Interface do OpenPose (Crédito: AUTOMATIC1111)

Dentro do Stable Diffusion, é possível instalar uma extensão como a 3D Open Pose Editor, que permite controle total da figura, com um nível de granularidade que chega aos dedos individuais.

Prompt:a photo of a beautiful princess warrior, blonde, full moon, a flying dragon spewing fire, emerald necklace, long hair, insanely detailed and intricate, realistic, super detailed, 4k, 8k, cinematic, intricate, sharp lines, sharp focus, fascinating, 4k, award Detalhes: Steps: 30, Sampler: Euler a, CFG scale: 7, Seed: 595454437, Size: 512x512, Model hash: 768a6b534b, Model: ProtoGen_X5-1455-0191-1397, ControlNet Enabled: True, ControlNet Preprocessor: lineart_standard (from white bg & black line), ControlNet Model: control_scribble-fp16 [c508311e], ControlNet Weight: 1, ControlNet Starting Step: 0, ControlNet Ending Step: 1, ControlNet Resize Mode: Crop and Resize, ControlNet Pixel Perfect: True, ControlNet Control Mode: Balanced, ControlNet Preprocessor Parameters: "(512, 0.4, 200)"

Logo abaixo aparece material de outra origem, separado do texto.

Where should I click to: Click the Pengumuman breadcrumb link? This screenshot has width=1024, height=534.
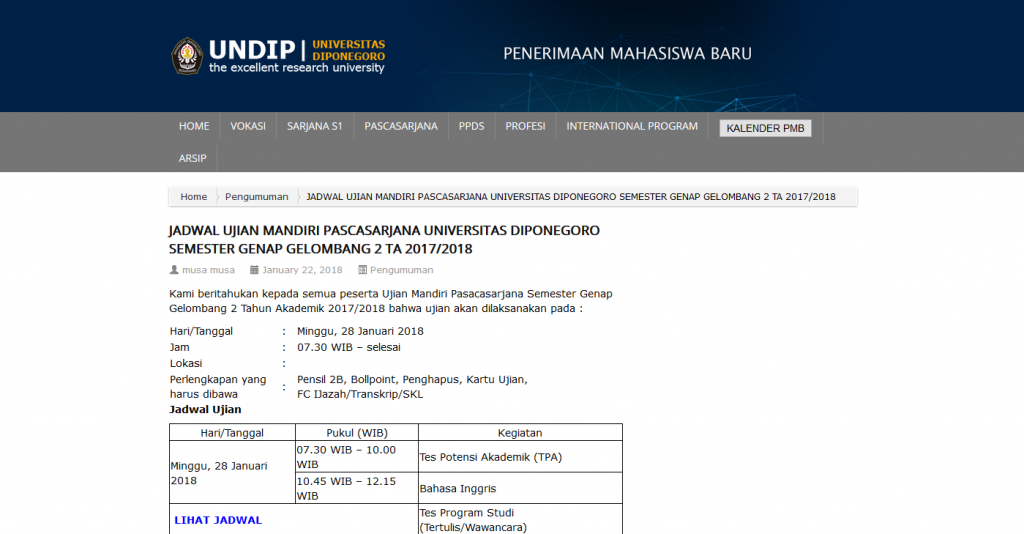(256, 197)
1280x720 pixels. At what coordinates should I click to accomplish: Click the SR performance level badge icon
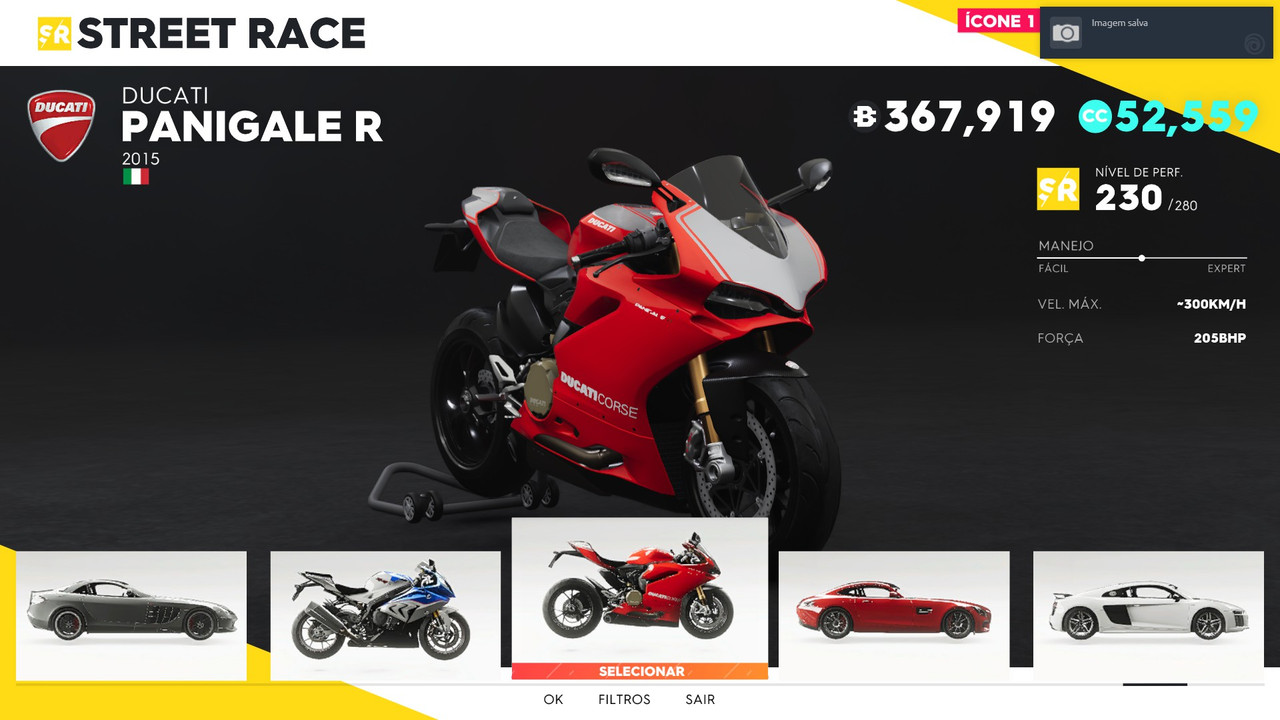[x=1058, y=189]
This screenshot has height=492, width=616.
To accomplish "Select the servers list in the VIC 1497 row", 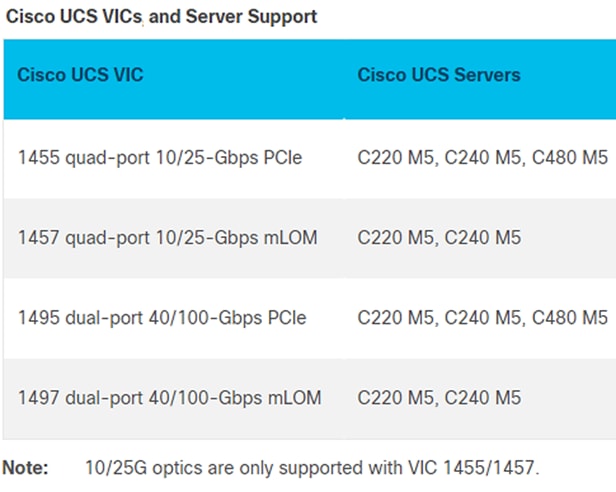I will pyautogui.click(x=439, y=398).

Um rabisco horrendo mais um prompt (no ALT da imagem) e com ControlNet tenho minha cena (Crédito: MeioBit / Stable Diffusion)

IA gera mãos corretas, é só a gente querer (Crédito: MeioBit / Stable Diffusion)

 

Ela gera até mais ruins de propósito 😉 (Crédito: Meiobit / Stable Diffusion)

 

Transferência de poses e estilos usando ControlNet (Crédito: MeioBit / Stable Diffusion)

Óbvio que todos esses recursos auxiliam a Inteligência Artificial, mas demandam trabalho, tempo, tentativa e erro. Faz parte, se você quer algo que com um simples botão surja com a imagem perfeita e irretocável que só existia na sua mente, você não quer tecnologia, quer magia. E a tecnologia ainda não é suficientemente avançada para que as duas se confundam.